Back Judgement of the European Court of Human Rights (Grand Chamber) of December 1, 2020 - A.K. Guðmundur Andri Ástráðsson v Iceland

Judgement of the European Court of Human Rights (Grand Chamber) of December 1, 2020 - A.K. Guðmundur Andri Ástráðsson v Iceland

31.08.2021

 

 

Case: Case 26374/18

Descriptors: Principle of judicial independence and impartiality / Right to a judge predetermined by justice

 

Judgment in which the Court defined what is understood by a Court predetermined by Law, which was subsequently applied in the Judgment of August 7, 2021, relative to the case of Flor w Polsce sp. z o.o. v Poland.

In the litis, Mr. Andri Ástráðsson, who was convicted criminally, appealed to the Court of Appeals established in 2018, which rejected his allegations. Faced with such decision, he filed the mandatory appeal. In this case, the Supreme Court recognized that the appointment of the members of the said Court of Appeals was made irregularly, ignoring different requirements of the procedure, but did not declare the nullity of the process.

For its part, the ECHR Chamber, in its judgment of March 12, 2019, declared that Article 6.1 of the Convention had been violated, but the Icelandic government required that the case be subject to a judgment by the Grand Chamber, in accordance with the provisions in Article 43 of the Convention. A request that the Court took advantage of in its final judgment to define its doctrine in relation to the content of the right to enjoy “a judge predetermined by law”, and its intimate connection with the judicial independence and impartiality principle.

To this end, in order to elucidate when the entity of the irregularity in the procedure reaches a magnitude such that it can be considered an authentic and genuine violation of Article 6.1 of the Convention, in its aspect of the right to have a judge predetermined by law, the sentence's reasoning proposes a test divided into three sections: 1) There must be a flagrant, manifest, genuine and objectively identifiable violation of national law; 2) The procedure's violation must frustrate the separation of powers and the rule of law, that is, it must entail interference in the free and autonomous action of the judges. Therefore, only those cases in which the essential content of the “right to a judge predetermined by law” is effectively affected may be considered as a violation of Article 6.1 of the Convention; and 3) The existence of an effective judicial control in which the question of the existence of an act likely to violate Article 6.1 of the Convention is addressed.

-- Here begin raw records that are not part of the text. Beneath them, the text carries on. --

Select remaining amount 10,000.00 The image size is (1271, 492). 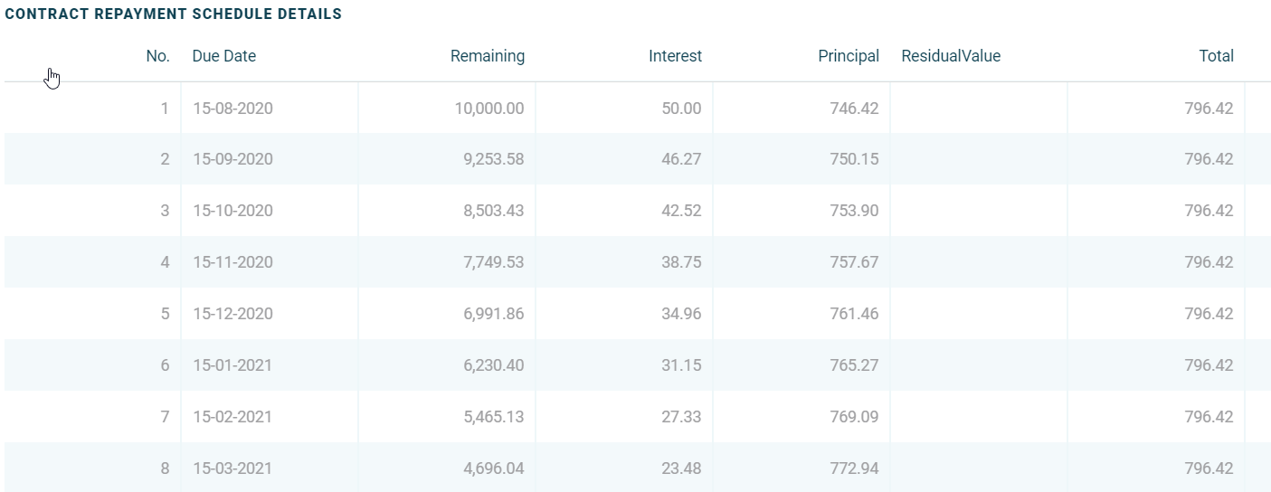tap(488, 109)
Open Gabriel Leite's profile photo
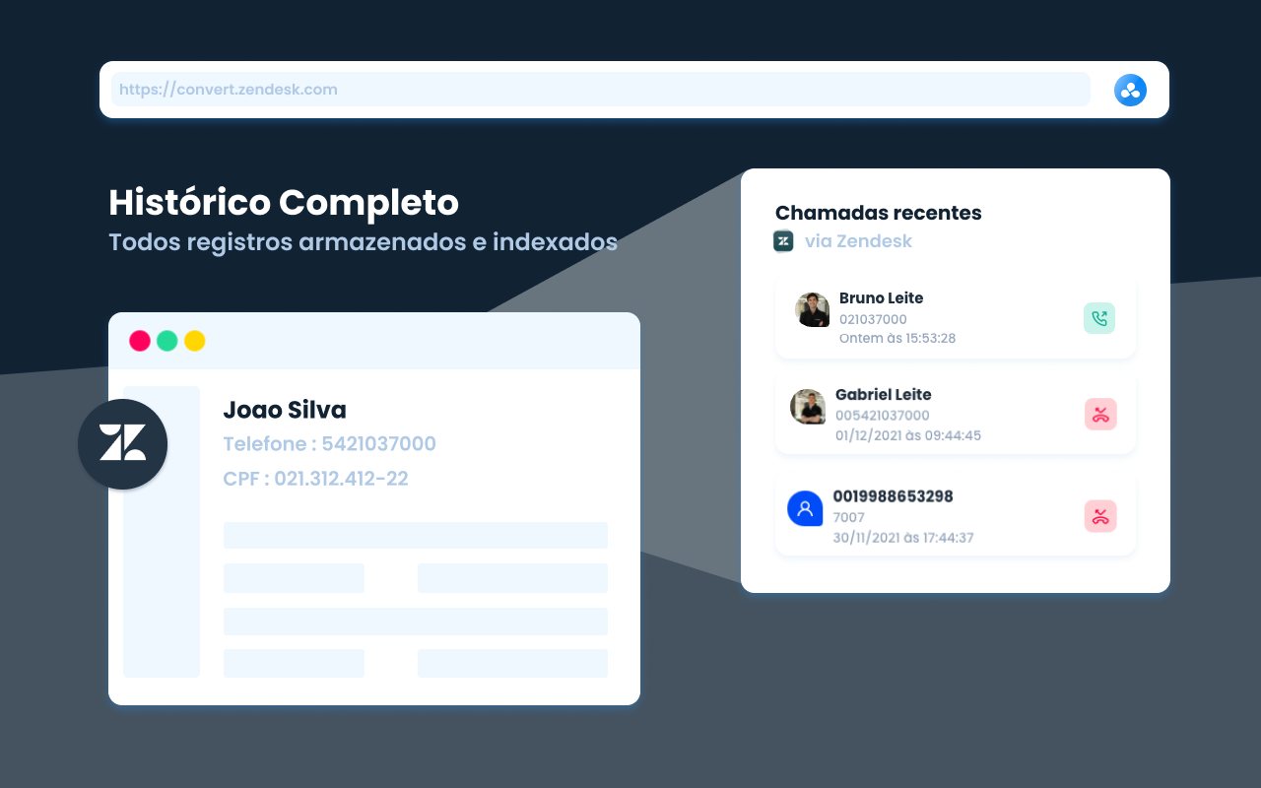Viewport: 1261px width, 788px height. tap(808, 406)
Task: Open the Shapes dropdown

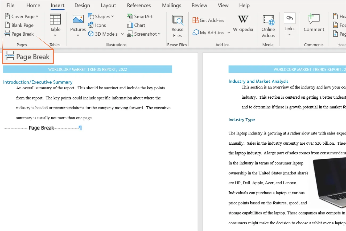Action: pyautogui.click(x=101, y=16)
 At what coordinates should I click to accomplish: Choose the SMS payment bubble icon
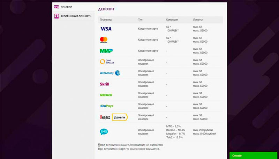click(104, 132)
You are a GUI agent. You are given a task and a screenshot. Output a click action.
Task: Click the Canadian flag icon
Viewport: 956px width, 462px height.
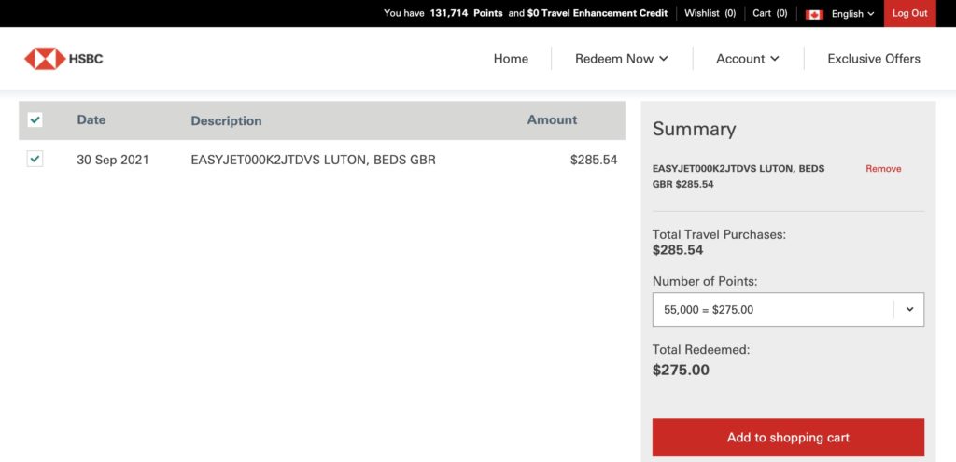pyautogui.click(x=814, y=14)
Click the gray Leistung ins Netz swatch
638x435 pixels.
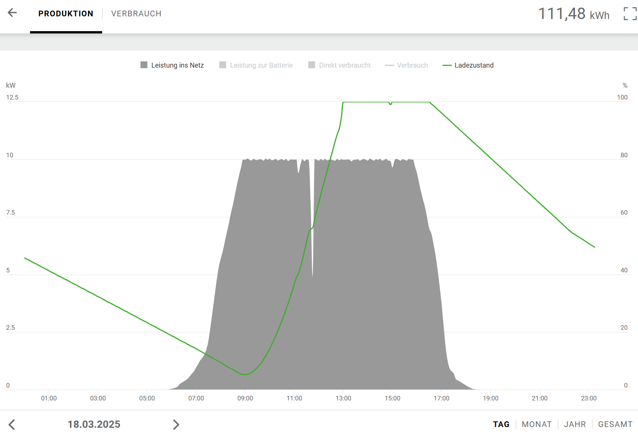[x=144, y=65]

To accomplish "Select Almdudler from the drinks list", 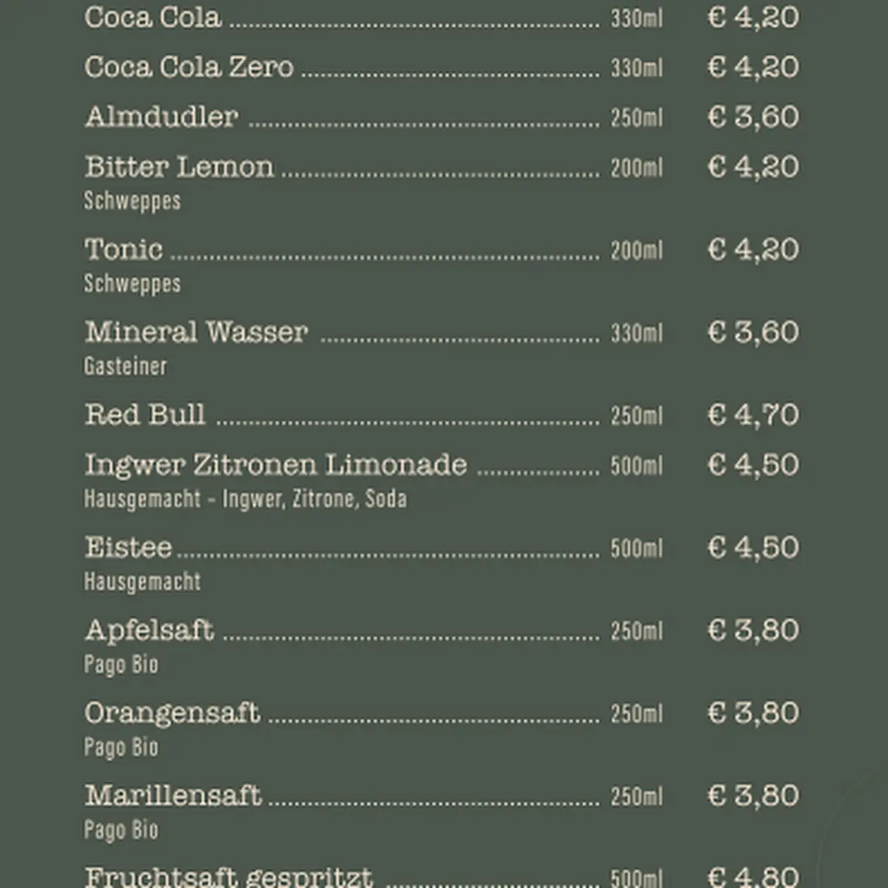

Based on this test, the European Court of Human Rights rules the violation of Article 6.1 of the Convention, since there is a manifest violation of national law, a violation that entails excessive influence of the Executive in the appointment of magistrates. Action that, in addition, and in the last instance, has not been the subject of the pertinent judicial examination by the Supreme Court.